Journal of Scientific Computing

, Volume 59, Issue 2, pp 334–370 | Cite as

A Discontinuous Galerkin Coupled Wave Propagation/Circulation Model

  • Jessica Meixner
  • J. Casey Dietrich
  • Clint Dawson
  • Marcel Zijlema
  • Leo H. Holthuijsen


On large geographic scales, ocean waves are represented in a spectral sense via the action balance equation, which propagates action density through both geographic and spectral space. In this paper, a new computational spectral wave model is developed by using discontinuous Galerkin (DG) methods in both geographic and spectral space. DG methods allow for the use of unstructured geographic meshes and higher-order approximations for action propagation in both geographic and spectral space, which we show leads to increased accuracy. This DG spectral wave propagation model is verified and validated through comparisons to manufactured and analytic solutions as well as to the Simulating WAves Nearshore (SWAN) model. Coupled wave/circulation models are needed for many applications including for the interaction between waves and currents during daily wind and tide driven flows.

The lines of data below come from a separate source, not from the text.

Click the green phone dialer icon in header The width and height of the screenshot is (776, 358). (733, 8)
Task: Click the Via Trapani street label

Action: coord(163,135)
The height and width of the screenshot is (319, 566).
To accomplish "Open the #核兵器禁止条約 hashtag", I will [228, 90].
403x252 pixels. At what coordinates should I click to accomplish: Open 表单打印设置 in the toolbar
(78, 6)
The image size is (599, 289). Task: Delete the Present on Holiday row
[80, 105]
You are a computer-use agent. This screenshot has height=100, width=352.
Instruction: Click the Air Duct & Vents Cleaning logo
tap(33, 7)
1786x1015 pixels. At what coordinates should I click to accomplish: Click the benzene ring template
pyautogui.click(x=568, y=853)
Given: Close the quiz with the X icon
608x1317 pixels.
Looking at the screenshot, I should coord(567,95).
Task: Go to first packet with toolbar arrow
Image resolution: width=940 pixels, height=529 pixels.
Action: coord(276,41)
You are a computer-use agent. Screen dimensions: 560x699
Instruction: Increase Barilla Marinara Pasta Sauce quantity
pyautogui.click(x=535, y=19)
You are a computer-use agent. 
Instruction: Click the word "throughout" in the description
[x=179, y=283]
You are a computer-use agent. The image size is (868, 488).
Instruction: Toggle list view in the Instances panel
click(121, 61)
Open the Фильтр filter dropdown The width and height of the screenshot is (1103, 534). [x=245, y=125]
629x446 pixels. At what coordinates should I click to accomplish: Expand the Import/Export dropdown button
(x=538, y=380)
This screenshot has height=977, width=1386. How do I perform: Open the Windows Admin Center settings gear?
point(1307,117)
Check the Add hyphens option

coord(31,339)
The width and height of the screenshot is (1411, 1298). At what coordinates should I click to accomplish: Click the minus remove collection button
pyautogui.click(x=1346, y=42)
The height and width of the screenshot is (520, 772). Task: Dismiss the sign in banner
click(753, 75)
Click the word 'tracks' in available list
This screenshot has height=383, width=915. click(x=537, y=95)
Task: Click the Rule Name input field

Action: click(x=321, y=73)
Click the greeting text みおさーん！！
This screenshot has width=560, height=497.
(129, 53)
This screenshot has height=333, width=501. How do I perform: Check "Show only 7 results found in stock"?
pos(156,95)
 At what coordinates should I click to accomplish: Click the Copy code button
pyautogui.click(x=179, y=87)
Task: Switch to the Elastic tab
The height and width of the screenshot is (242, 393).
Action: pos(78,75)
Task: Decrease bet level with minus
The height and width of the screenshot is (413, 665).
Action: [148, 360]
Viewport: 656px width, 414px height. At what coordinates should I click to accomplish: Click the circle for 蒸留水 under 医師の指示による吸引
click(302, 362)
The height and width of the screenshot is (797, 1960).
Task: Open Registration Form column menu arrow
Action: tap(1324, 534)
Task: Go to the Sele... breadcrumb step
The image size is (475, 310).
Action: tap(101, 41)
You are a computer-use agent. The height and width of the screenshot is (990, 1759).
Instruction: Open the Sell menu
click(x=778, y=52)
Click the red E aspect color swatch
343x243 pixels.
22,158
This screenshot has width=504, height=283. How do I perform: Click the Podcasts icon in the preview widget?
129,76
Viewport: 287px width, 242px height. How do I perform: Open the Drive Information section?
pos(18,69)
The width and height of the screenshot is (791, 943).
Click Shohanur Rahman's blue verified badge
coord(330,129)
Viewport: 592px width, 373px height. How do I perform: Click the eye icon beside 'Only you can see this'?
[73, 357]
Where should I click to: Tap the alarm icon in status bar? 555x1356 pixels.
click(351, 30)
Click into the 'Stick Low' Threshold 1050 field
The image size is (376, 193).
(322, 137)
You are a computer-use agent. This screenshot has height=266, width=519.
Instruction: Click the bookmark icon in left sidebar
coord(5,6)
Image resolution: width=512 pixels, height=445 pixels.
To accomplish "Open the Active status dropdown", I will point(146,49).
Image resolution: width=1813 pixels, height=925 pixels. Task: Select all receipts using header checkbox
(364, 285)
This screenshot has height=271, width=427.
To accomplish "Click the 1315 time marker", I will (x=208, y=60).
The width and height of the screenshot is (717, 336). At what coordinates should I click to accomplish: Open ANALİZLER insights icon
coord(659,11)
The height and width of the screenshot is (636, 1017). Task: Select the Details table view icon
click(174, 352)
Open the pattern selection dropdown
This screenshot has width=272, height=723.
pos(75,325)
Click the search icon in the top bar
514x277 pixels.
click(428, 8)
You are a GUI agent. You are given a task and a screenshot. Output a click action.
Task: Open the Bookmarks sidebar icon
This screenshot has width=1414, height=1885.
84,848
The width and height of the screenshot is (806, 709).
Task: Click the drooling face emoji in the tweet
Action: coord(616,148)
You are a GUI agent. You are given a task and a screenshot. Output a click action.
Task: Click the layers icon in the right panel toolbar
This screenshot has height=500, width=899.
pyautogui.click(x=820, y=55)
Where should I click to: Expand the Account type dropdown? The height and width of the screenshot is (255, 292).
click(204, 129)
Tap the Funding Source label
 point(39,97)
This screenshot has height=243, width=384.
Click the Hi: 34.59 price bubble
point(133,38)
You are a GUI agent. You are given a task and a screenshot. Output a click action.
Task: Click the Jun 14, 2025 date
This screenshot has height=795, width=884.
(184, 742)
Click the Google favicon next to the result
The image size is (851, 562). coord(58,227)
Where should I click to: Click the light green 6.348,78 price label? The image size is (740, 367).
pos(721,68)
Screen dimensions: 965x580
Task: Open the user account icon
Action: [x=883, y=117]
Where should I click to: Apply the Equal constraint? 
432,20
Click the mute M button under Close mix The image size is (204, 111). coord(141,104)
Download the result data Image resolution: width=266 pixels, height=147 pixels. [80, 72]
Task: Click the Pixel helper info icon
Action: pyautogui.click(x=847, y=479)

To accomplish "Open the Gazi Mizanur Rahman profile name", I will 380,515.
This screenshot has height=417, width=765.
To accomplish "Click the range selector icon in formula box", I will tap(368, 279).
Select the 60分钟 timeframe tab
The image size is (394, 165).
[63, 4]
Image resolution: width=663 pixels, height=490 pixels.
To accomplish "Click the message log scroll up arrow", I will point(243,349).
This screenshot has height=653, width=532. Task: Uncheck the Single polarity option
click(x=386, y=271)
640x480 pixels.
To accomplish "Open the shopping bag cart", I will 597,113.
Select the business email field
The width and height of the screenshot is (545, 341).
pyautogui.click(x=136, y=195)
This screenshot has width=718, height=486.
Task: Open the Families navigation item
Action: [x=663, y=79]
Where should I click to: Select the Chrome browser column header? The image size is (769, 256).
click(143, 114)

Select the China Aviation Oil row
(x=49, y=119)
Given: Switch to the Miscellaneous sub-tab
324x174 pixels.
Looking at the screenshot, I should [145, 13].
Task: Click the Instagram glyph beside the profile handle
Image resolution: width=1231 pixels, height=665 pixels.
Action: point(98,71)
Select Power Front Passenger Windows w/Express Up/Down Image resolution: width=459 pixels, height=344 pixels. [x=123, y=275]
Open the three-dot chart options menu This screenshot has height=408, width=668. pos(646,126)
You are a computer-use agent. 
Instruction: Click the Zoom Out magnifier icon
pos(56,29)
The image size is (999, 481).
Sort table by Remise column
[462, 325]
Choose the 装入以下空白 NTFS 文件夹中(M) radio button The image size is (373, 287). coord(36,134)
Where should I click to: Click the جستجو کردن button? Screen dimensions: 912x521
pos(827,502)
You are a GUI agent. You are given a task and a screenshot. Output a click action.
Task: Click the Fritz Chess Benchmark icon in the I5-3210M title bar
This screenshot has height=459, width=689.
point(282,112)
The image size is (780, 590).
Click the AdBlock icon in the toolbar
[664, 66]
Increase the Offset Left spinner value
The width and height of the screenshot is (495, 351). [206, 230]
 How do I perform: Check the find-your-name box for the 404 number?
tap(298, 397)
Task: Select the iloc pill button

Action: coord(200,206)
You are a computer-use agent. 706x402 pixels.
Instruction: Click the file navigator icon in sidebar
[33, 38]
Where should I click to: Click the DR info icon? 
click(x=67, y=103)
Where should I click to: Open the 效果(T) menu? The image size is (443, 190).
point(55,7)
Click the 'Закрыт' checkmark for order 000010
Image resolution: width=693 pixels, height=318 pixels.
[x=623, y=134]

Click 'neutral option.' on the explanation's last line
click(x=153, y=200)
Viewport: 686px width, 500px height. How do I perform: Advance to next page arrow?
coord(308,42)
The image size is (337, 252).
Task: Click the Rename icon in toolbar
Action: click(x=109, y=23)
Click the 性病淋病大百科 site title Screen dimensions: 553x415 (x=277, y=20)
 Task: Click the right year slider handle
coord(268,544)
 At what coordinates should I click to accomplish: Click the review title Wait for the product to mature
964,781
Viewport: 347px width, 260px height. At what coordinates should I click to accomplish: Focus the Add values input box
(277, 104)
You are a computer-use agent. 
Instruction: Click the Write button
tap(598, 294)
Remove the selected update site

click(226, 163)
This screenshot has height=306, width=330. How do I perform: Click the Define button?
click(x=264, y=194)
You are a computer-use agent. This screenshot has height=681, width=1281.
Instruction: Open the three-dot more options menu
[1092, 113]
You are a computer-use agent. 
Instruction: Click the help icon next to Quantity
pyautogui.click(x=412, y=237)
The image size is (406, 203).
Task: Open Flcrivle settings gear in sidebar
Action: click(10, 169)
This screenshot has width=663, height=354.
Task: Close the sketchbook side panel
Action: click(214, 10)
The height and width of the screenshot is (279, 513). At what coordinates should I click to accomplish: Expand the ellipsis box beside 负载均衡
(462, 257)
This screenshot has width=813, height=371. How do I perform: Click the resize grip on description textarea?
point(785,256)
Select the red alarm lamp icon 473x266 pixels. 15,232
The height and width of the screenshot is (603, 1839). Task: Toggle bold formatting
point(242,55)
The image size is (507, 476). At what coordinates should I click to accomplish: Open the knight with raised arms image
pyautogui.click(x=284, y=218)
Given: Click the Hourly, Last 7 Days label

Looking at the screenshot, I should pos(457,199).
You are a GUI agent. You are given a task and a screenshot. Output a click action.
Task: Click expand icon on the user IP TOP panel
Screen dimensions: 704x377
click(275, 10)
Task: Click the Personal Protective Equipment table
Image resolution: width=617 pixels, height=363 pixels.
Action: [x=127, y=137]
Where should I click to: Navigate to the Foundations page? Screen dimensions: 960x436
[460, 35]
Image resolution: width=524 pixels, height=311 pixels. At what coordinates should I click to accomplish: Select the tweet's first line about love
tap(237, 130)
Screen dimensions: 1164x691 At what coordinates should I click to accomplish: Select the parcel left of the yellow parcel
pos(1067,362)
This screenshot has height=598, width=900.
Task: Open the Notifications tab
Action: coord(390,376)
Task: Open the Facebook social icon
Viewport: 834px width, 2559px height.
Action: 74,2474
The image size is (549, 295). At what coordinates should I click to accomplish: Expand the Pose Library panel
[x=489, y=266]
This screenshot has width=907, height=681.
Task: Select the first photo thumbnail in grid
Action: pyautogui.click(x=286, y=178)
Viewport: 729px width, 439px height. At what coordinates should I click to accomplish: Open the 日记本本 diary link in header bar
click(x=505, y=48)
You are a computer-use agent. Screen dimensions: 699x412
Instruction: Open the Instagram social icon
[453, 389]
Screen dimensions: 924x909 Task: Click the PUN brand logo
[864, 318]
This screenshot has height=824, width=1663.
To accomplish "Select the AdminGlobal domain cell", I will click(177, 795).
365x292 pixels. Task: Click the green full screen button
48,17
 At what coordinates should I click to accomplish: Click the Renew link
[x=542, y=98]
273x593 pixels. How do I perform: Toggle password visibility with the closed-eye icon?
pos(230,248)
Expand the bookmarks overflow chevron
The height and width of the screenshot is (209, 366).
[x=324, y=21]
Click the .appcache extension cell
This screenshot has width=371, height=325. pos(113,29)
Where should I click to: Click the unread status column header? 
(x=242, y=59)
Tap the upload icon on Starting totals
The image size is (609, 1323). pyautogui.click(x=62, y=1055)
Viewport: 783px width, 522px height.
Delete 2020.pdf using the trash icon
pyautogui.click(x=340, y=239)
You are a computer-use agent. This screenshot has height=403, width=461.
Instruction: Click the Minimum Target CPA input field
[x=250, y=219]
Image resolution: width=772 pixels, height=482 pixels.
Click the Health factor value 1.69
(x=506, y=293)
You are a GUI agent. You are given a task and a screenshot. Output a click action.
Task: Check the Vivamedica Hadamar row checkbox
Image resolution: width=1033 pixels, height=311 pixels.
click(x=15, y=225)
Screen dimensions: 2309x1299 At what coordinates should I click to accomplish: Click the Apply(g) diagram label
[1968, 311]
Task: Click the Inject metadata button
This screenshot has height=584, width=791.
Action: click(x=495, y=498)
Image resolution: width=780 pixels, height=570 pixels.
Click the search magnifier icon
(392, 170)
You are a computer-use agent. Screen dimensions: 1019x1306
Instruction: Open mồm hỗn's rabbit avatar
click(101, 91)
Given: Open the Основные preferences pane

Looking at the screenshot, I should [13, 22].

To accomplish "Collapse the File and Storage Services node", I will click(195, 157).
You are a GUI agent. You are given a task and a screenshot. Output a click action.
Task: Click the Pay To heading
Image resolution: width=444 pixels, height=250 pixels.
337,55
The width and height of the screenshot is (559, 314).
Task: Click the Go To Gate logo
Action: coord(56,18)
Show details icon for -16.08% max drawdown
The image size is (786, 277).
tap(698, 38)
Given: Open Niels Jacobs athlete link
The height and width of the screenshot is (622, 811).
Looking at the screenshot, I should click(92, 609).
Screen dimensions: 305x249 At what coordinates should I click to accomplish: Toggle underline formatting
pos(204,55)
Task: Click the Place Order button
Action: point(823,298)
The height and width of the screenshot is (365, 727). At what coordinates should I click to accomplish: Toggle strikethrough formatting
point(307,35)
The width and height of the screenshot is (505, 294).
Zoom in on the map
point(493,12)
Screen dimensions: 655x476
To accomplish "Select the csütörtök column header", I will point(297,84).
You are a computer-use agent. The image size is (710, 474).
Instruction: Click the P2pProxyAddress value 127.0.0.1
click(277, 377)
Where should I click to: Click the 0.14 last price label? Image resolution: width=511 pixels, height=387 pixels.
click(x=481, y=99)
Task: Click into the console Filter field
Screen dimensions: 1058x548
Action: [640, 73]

We loosely couple the new DG spectral wave model to the DG Shallow Water Equation Model (DG-SWEM), an existing DG circulation model. In addition to formulating the DG method for the coupled wave/circulation model, we derive an a priori error estimate. Preliminary numerical results of the DG coupled wave/circulation model are presented with comparisons to DG-SWEM coupled tightly to SWAN.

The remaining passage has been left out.